Disse que foi muito feliz, em seu único casamento, e que o marido lhe fazia tudo. Quando ficou viúva, sentiu muito, e teve que reaprender a tomar providências essenciais, para manter a vida organizada. Isso porque parece que ela a “mimava”. Não usou exatamente essa expressão mas, pelo narrar dos fatos, era tratada como uma “princesa”. Mas foi à luta, quando precisou
Ela tem uma filha, Margarida, funcionária aposentada do Tribunal Regional do Trabalho da 2ª região – São Paulo. E me falou que o nascimento de Margarida foi a emoção mais intensa e verdadeira, que viveu. Ao se referir à filha, os olhos extravasavam de felicidade, trazendo do passado, a mesma alegria que percorria o tempo, desde aquele momento, encontrando-se nesse presente, onde ainda continua firme e construtiva.
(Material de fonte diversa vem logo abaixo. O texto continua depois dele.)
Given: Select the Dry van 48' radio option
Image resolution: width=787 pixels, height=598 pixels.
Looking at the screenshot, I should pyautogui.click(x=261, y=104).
Quando a filha nasceu, e dona Zilda trabalhava como funcionária pública estadual, passou a morar com a sogra e a cunhada, com quem se dava perfeitamente bem. Foram anos de partilha da vida familiar e também das tarefas domésticas. Sempre recebeu muita ajuda e confessou: “nunca gostei de cozinhar”.
Quando se aposentou, ficou contente, mas procurou algumas atividades para complementar o uso do seu tempo então livre, e também ganhar alguns valores. Fazia, com excelência, e muito prazer, as letras góticas nos envelopes de convite de casamentos, formaturas e festas, em geral. “Ficavam lindos”, afirmou ela, e “faziam sucesso; assim, eu me distraía e ganhava algum dinheiro, para complementar aposentadoria e pensão do marido”.
Parece que dona Zilda continua fazendo sucesso. E agora ela passa a ser também modelo para todos nós. Nossos agradecimentos e nossa admiração.